SuperSTEM 3, which cost £3.7 million, has an energy resolution of 10 millielectron volts. It is the world’s most powerful tool of its kind, capable of producing highly accurate graphical images of atoms.

SuperSTEM 3

SuperSTEM 3, a Nion HERMES instrument is the most powerful current microscope with atomic scale imaging. (Image: SuperSTEM Daresbury)

Researchers say it will help scientists identify atoms more closely, and also observe the bonds between them more clearly in a range of different materials, including graphene, which is extremely hard to examine in this way.

 

Minister of State for Universities, Science & Cities, Greg Clark, said:

“From developing new materials for space travel to creating a better, cheaper treatment for anaemia, this new super-powerful microscope lets UK scientists examine how materials behave at a level a million times smaller than a human hair.”
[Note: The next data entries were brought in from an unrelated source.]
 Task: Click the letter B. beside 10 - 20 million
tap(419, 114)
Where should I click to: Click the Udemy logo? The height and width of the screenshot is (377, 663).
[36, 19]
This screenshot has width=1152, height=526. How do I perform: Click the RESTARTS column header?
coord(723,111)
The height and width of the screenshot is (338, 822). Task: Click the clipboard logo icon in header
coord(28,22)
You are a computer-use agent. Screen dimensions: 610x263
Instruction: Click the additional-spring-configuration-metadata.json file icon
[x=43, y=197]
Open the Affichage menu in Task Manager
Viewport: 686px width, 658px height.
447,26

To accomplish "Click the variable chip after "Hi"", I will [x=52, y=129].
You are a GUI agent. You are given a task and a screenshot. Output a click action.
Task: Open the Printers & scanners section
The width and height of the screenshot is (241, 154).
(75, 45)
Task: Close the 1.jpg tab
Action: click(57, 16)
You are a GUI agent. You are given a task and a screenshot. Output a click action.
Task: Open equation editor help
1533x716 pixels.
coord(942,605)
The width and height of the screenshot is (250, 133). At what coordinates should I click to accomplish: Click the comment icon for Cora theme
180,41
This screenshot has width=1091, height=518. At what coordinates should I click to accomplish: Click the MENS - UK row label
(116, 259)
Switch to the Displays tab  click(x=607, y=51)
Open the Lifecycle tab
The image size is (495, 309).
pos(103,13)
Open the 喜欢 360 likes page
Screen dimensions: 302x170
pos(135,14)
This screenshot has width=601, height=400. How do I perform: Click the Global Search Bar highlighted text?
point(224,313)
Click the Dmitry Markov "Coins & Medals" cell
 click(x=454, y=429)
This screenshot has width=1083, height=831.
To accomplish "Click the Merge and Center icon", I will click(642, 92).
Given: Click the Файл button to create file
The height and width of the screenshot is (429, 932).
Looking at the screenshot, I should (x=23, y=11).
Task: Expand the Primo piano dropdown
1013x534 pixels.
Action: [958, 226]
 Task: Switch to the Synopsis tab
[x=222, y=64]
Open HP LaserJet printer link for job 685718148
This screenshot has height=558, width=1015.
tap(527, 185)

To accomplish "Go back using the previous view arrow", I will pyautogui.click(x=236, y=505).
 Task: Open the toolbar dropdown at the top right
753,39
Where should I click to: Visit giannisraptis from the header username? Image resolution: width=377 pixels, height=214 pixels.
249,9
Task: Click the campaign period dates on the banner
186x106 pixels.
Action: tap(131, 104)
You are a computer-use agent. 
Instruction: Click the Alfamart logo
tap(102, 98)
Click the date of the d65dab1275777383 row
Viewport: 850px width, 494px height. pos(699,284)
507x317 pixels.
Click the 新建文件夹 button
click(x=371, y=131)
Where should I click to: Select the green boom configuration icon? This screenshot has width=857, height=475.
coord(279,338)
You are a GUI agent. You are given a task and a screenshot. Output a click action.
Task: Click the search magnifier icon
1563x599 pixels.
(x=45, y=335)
“This exciting research will help lead to breakthroughs that will benefit not only our health but the environment too.”

The team at SuperSTEM wrote:

“With this instrument, SuperSTEM will become the world’s first user facility for ultra-high spatial resolution vibrational spectroscopy.”

“It will support a range of additional capabilities including the localised mapping of band gaps in semiconducting materials and device structures, the study of plasmonic materials and architectures for optical engineering, solar capture and molecular detection and will importantly enable the detection of the presence and atomic location of light elements, which is otherwise extremely difficult.”

About Superstem Daresbury

Superstem Daresbury

Image: University of Glasgow.

SuperSTEM Daresbury is the EPSRC National Facility for Aberration Corrected STEM. It is run by a consortium consisting of the Universities of Oxford, Manchester, Liverpool, Leeds and Glasgow.

It also has collaboration agreements with the Universities of Warwick, York, Sheffield and Cambridge.